In the end, social media is just a tactic. And for many of the tools and for many kinds of businesses, it provides little or no marketing value. We often describe social media as a party, one in which you have to know the right social rules and expectations in order to fit in. And experienced social media practitioners advise our clients not to be the guy who shows up at the party to sell.

So the question is this: when is it ever ok to sell at the party? At best, the relationships you form at the party are what will lead to a potential business opportunity. But let’s torture the metaphor just a tad more and ask what business markets itself by going to parties?

Now I’m not saying that social media never works for businesses. There are wonderful benefits for customer service and support, business networking, and communications. But the greatest use of social media is to amplify word-of-mouth. And that brings us back to the beginning: the best way to market your business is to be remarkable.

6 Comments

  1. Todd — May 19, 2011

    My wife goes to parties where they sell stuff. She buys things we don’t need, because they’re her friends. Pampered Chef, Tastefully Simple…

  2. Brattstar — May 19, 2011

    @Todd – exactly the point. They should just call it peer-pressure purchasing :)

  3. Chas Grundy — May 19, 2011

    Good call. How much social capital do you want to spend in order to sell Cutco knives?

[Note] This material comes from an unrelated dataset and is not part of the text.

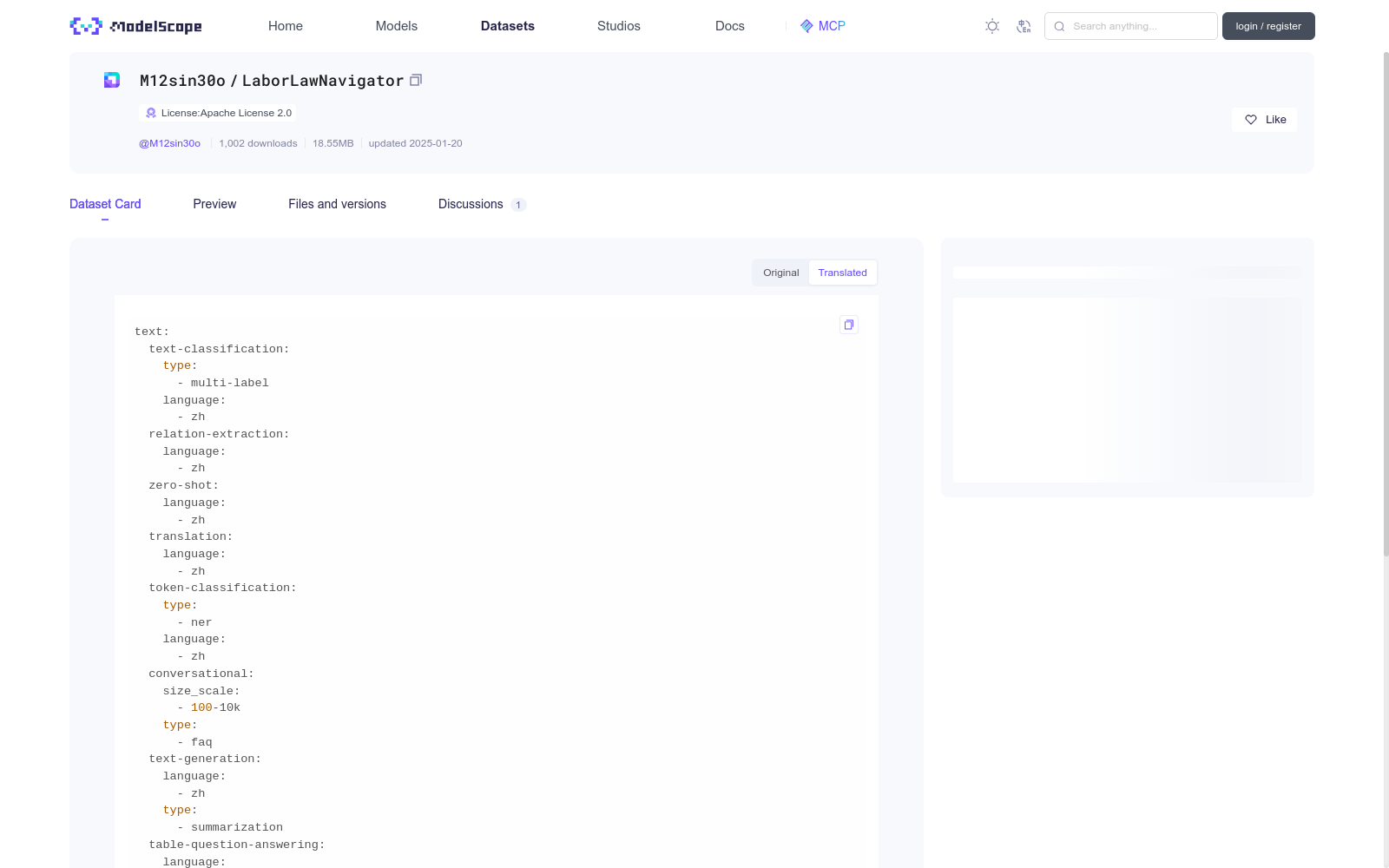Copy the YAML content using the copy icon
The image size is (1389, 868).
[x=848, y=324]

  4. Dan Woychick — May 19, 2011

    Amen! Amen! Amen! Thanks for posting. I wrote about this recently on our blog as well: http://bit.ly/hAcMGb

  5. Mike McCready — May 19, 2011

    I completely agree. Social media is part of your business strategy, not a strategy on to itself. Before embarking on the social media path, businesses need to have a few things in place first:

    1) A website – they need to have somewhere to drive people

    2) A marketing/business strategy – knowing what you want to accomplish is key, then work social into it.

    3) Amazing products or services – If you’re poor at customer service or your products are sub-par, then the real power of social media (WOM) will flop.

    Great post. Thanks for sharing.

  6. TimN — May 17, 2011

    A nice, thought-provoking read that gets back to the mantra “goals first, then tools.” Any social media channel is just a shiny object if you have no content, no strategy, no real focus on audience.